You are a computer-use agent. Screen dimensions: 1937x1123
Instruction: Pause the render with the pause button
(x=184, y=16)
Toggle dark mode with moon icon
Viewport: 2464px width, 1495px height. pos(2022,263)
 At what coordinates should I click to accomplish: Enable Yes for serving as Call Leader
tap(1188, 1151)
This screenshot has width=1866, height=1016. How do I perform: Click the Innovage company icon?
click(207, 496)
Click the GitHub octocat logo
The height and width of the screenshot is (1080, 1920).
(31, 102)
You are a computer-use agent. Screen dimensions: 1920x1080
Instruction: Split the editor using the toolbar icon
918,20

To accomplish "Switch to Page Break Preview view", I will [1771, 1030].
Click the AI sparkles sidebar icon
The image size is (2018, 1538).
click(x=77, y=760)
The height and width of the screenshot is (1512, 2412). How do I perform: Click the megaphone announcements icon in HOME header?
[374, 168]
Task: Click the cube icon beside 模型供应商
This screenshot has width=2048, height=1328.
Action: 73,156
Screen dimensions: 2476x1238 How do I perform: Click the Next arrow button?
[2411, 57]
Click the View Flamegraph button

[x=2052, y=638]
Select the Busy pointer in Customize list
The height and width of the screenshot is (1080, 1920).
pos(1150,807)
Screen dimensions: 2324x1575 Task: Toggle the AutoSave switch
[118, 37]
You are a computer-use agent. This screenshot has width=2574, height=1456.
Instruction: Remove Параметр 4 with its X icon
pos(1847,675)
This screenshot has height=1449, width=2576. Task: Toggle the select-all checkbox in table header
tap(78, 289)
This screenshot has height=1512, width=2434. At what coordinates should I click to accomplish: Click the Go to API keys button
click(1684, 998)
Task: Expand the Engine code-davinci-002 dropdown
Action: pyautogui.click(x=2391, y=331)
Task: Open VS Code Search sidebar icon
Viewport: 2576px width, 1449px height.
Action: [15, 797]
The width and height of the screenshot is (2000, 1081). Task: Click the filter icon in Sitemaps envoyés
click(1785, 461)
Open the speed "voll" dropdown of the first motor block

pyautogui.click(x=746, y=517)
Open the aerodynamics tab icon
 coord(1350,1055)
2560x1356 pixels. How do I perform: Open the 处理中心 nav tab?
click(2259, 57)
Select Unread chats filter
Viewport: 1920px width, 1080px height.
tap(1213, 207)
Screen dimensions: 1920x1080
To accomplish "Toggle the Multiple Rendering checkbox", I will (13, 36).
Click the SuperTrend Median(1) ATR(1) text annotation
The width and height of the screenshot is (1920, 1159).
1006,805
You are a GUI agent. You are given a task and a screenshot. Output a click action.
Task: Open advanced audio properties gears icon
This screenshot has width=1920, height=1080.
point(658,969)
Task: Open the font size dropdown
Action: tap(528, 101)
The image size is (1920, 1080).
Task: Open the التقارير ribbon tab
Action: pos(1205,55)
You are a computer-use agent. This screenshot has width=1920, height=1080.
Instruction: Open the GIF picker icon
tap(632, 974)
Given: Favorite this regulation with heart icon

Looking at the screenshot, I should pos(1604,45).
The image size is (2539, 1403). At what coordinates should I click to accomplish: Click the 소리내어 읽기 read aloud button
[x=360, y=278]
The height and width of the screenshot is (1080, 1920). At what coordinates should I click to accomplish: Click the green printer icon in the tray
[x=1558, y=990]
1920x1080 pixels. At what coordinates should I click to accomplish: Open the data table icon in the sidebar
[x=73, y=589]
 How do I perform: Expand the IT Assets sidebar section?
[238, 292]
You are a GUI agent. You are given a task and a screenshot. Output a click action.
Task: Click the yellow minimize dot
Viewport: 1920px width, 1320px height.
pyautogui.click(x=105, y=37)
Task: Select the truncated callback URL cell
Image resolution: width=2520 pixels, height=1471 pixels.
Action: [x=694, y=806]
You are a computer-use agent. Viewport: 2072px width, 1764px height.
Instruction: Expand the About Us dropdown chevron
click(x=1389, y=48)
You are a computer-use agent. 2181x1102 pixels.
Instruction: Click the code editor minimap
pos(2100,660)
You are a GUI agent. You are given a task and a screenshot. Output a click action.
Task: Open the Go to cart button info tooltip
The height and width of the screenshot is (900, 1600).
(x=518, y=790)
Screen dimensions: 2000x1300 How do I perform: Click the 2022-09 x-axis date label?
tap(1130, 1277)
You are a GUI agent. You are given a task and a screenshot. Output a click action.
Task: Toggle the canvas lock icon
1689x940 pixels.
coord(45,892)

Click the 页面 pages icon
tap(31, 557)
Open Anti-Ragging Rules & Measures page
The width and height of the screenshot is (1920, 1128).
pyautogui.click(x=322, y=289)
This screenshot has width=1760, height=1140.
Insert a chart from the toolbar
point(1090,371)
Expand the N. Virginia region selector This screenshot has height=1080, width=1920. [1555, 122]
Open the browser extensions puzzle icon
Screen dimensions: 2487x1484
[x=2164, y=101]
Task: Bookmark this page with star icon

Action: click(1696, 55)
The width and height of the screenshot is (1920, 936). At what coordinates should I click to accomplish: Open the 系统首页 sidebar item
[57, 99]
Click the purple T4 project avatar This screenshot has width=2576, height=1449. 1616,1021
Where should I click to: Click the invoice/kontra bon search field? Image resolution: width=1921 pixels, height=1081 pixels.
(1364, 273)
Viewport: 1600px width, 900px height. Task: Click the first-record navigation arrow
────────────────────────────────────────
§ WORK TO COMPLETE: Count up the lines in the preceding data that include the word "agent"; respond with the number only.

§ RESPONSE TO THE TASK: 10